The Edison 2 eVLC (electric very light car) has received some very nice range and mile per gallon equivalency (MPGe) numbers. These numbers are in fact better than both the Nissan Leaf’s and the Chevrolet Volt’s battery only numbers.
The Edison2 eVLC uses the same design and body as the Edison2 VLC that won the Progressive Insurance Automotive X Prize last fall. The original Edison2 used a one-cylinder, 250cc internal combustion engine fueled by E85. The car got 110 MPGe combined city and highway and was able to go 600 miles on one tank of gas (6.5 gallons) during the X Prize competition.
The Edison2 eVLC battery powered car when driven under X Prize testing parameters achieved 341.8 MPGe and had a range of 71 miles based on the test. The EPA numbers are quite different but then they figure things much differently.
EPA procedure is to determine range by averaging Urban and Highway mileage, weighted 55% Urban, 45% Highway and rounded to the nearest 10. Our 114.1 mile combined range therefore got rounded down to the 110 mile official number for Calculated Driving Range.
At the bottom is the number that really matters: MPG with 30% Cap (Combined) of 244.8 is the eVLC’s “sticker” energy mileage according to the current EPA methodology. It directly compares with the Leaf’s official 99 mpg and the Volt’s 93 when running on its battery. To restate this in different words, Edison2’s eVLC scores 245% and 261% of Nissan’s and Chevy’s energy mileage.
The Edison2 eVLC comparison to Nissan’s Leaf and the Chevy Volt are a bit misleading. Both of the other cars will seat five while the Edison2 will only seat four. While both cars are aimed at drivers wanting to save the environment by purchasing an electric car, the Edison2 while achieving a higher MPGe actually only has a range that is 10 miles longer than Nissan’s under EPA testing. The Edison2 achieves higher numbers because it requires less electricity than the Leaf to go farther.

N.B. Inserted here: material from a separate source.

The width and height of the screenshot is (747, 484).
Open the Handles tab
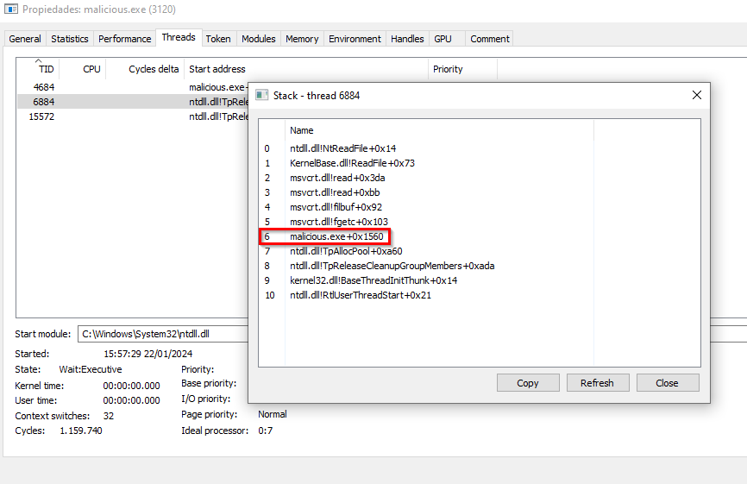tap(407, 39)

The Volt’s limited drive range of 35 miles on battery alone generates the Chevy’s 95 city/93 highway MPGe. Unlike both of the other cars that have limited ranges at the end of their battery charge. The Volt also has a gas generator that will extend the range to 407 miles.
One issue that is covered nicely on Nissan’s Leaf site is the actual reality of those distance numbers under real driving conditions. The same factors that affect the Leaf’s range will also affect the Edison2 eVLC. Nissan estimates that its car will be able to travel 62 to 138 miles per charge depending on the following; speed, climate control, cargo weight and topography.
Traveling 70 mph in 110 degree weather with the AC turned to 68, heavy equipment in the cargo area and driving up and down hills, will have you looking for a charging station well before that 110 mile limit. Conversely, driving on flat roads at a constant speed of 55 with no luggage and limited AC or heat will probably have you exceeding that 110 miles.
Either way, the Edison2 eVLC looks as if it will be a nice little car when ever it makes it into production. Currently, the Nissan Leaf and Chevy Volt are the only two of the three mentioned cars that you can actually buy.